= Philip Butler =

16th-century English politician

Philip Butler or Boteler (by 1493 - 6 June 1545), of Watton at Stone, Hertfordshire, was an English politician.

==Family==
Butler was the eldest son of John Butler of Watton at Stone and his second wife Dorothy, a daughter of William Tyrrell of Gipping, Suffolk. The Butlers of Hertfordshire claimed descent from Ralph le Boteler, butler to Robert de Beaumont, Count of Meulan and Earl of Leicester in the time of Henry I, and by the 15th century they had been seated at Watton for some time.

Philip Butler married Elizabeth Drury in 1510, a daughter of Sir Robert Drury of Hawstead, Suffolk. They had twelve sons including Sir John Butler, and seven daughters.

==Career==
He was a Member (MP) of the Parliament of England for Hertfordshire in 1529 and 1539.

Sir Philip was one of the Knights of the Body to King Henry VIII in 1516.

He was Sheriff of Hertfordshire in 1533 and 1540.

In 1530 he was one of the commissioners for Hertfordshire to inquire into the possessions of Wolsey.

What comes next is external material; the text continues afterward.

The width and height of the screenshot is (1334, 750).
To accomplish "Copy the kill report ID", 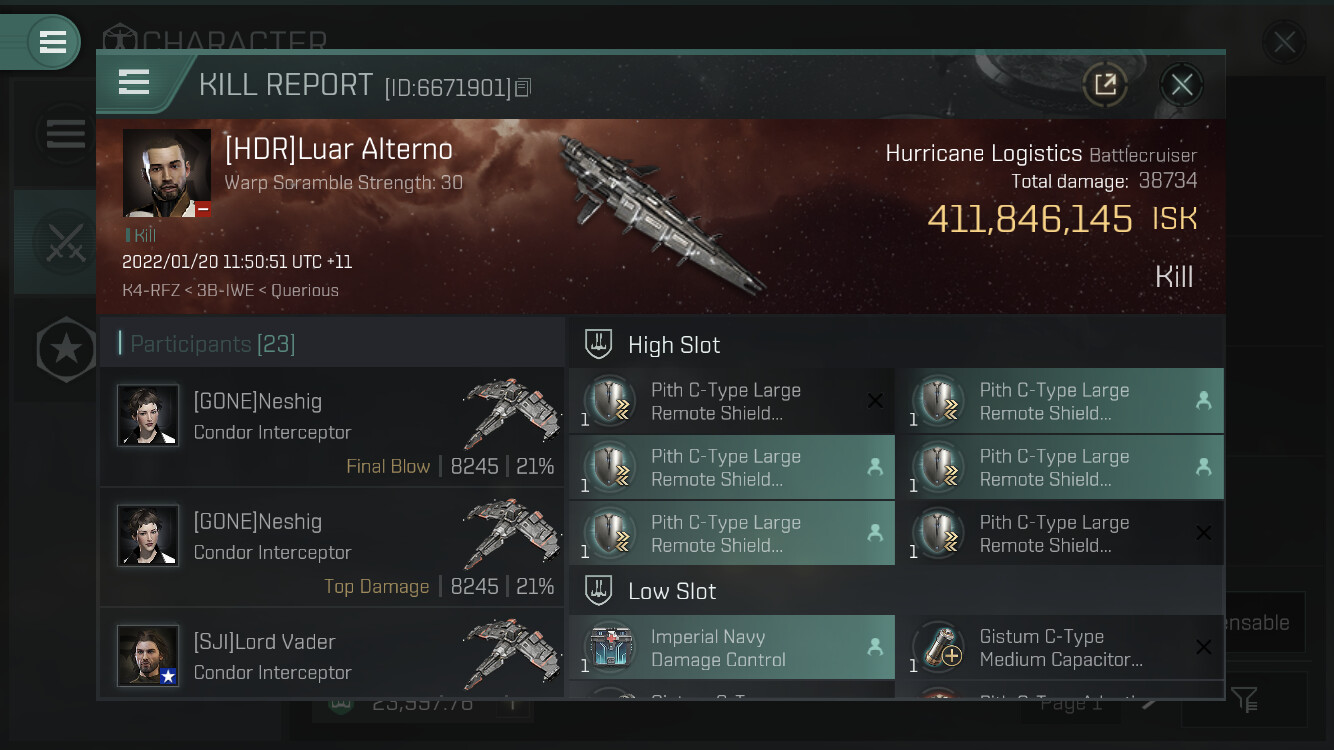I will point(523,88).
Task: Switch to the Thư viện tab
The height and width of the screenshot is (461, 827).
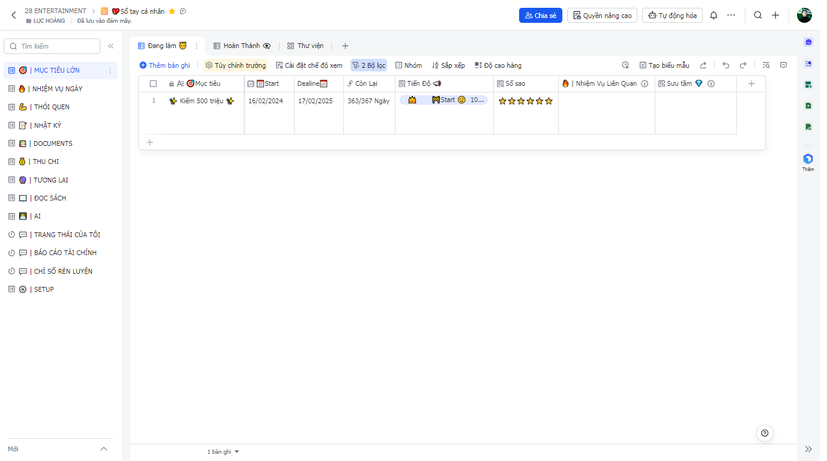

In 1537 he was present at the christening of Prince Edward, who later became King Edward VI.

In 1539–40 he was among the knights appointed to meet Anne of Cleves, and was one of those who 'stood from the park pales upon the heath (Blackheath) to the meeting-place' (at Shooter's Hill).

In 1544 his name was enrolled as supplying men for the rearguard in the army against France, and later in the same year he was appointed to levy recruits.

==Lord of the Manor==
At the dissolution of the monasteries King Henry VIII gave the manor of Aston, Hertfordshire for the tenth part of a Knight's fee, and a rent of seventeen shillings and eleven pence, to his local favourite, Sir Philip Boteler, Sheriff of Hertford. Sir Philip ruled at Woodhall in the contiguous parish of Watton. To establish himself on his new territory, he chose the site of a ruined building, probably of monastic origin and, using some of the structure and stone from the ruin, he built the manor house which we now know as Aston Bury.

He died on 6 June 1545 before his new manor house was completed. He was buried in Watton church where fragments of a brass on his tomb survive.